**Dokumen**
::::

Minggu, 10 Juli 2011

Ratu Blitar

Cinta Ataukah Nafsu?

Selama figur yang disebut sebagai Amangkurat I masih hidup, memang banyak sekali terjadi skandal cinta. Baik saat ia masih belum menjadi raja Mataram maupun setelahnya. Pada saat Amangkurat I masih menjadi raja, anaknya pun – dalam hal ini figur Amangkurat II - juga sempat diliputi berbagai skandal. Salah satunya adalah skandal Ratu Blitar.

Alkisah, Pangeran Singasari (Raden Aria Tiron), adik Putera Mahkota Mataram yang kelak menjadi Amngkurat II, mempunyai isteri bernama Ratu Blitar yang dikabarkan cantik. Tentang asal-usulnya, tidak ada berita yang jelas.

Putera Mahkota Mataram diberitakan bermain serong dengan Ratu Blitar. Namun Ratu Blitar pun diberitakan juga mempunyai kekasih lain yang bernama Raden Dobras, putera Pangeran Pekik.

Suatu saat perbuatan serong Ratu Blitar dengan Raden Dobras tersebut diketahui oleh Putera Mahkota yang lalu memberitahukannya kepada Pangeran Singasari. Mendengar berita ini, Pangeran Singasari menjadi sangat marah. Raden Dobras ditangkap, dibawa ke gunung dan dibunuh. Mayatnya dimasukkan ke sumur dan setelah ditimbun lalu ditanami pisang. Keesokan harinya Pangeran Pekik – ayah Raden Dobras- yang mengetahuinya, menyuruh menggali kuburan itu dan mayat Raden Dobras dikeluarkan untuk kemudian dimakamkan di tempat lain.

Versi lain menyatakan bahwa konon suatu malam Putera Mahkota - diperkirakan terjadi awal tahun 1672, sebelum meletusnya Gunung Merapi, 4 Agustus 1672 - bersama beberapa orang kawannya, di antaranya Raden du Bras (mirip dengan Raden Dobras) mengunjungi isteri Pangeran Singasari sejak pukul 12 malam sampai 3 pagi. Tentunya di luar pengetahuan Pangeran Singasari karena saat itu Pangeran Singasari sedang bersembahyang di masjid di luar kediamannya.

Ketika Pangeran Singasari pulang ke rumahnya, semua tamu yang tidak diundang itu melarikan diri kecuali Raden du Bras. Karena tidak sempat kabur maka ia ditangkap oleh Pangeran Singasari dan pengawalnya. Raden du Bras, yang tidak mau mengkhianati Putera Mahkota, tidak mau menjawab pertanyaan-pertanyaan yang diajukan kepadanya.

Karena marah, Pangeran Singasari menikamnya dengan keris. Jenazahnya diam-diam dikuburkan di belakang rumah. Peristiwa tersebut tidak membuat geger karena Pangeran Singasari memang sengaja tidak memukul tanda bahaya sebagaimana kebiasaan yang berlaku saat itu.

::::

**Bahan yang Disediakan**
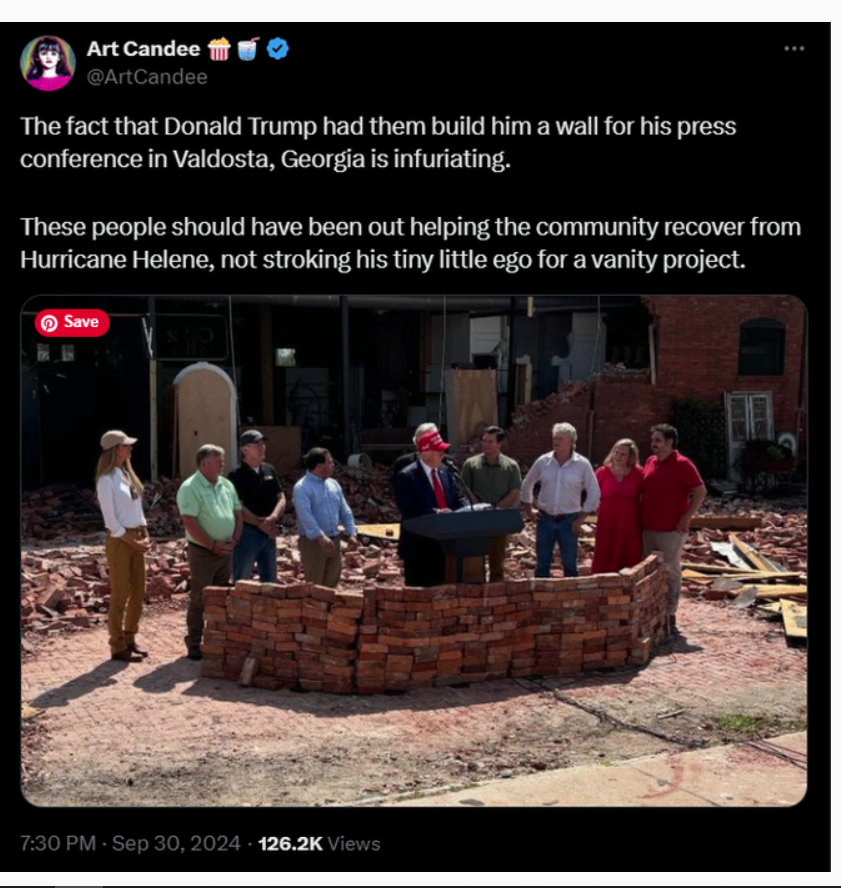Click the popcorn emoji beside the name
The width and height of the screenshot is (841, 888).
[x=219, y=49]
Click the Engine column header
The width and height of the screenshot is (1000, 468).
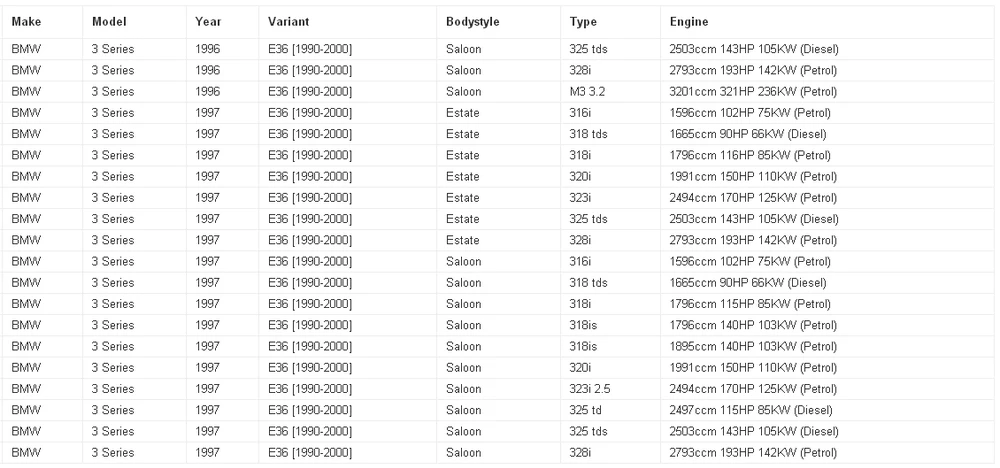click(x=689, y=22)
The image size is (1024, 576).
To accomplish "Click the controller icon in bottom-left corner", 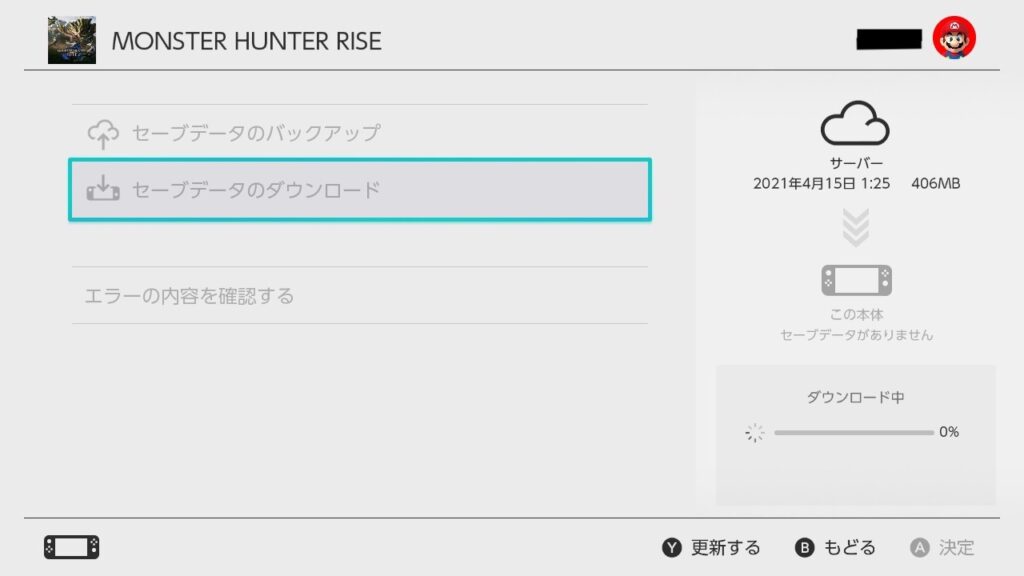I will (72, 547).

::::

**Deskripsi Latihan**
Tolong jawab dalam satu kalimat: menurut versi lain dalam teks tentang Ratu Blitar, Pangeran Singasari sedang berada di mana ketika Putera Mahkota mengunjungi isterinya?

**Jawaban Soal**
Pangeran Singasari sedang bersembahyang di masjid di luar kediamannya.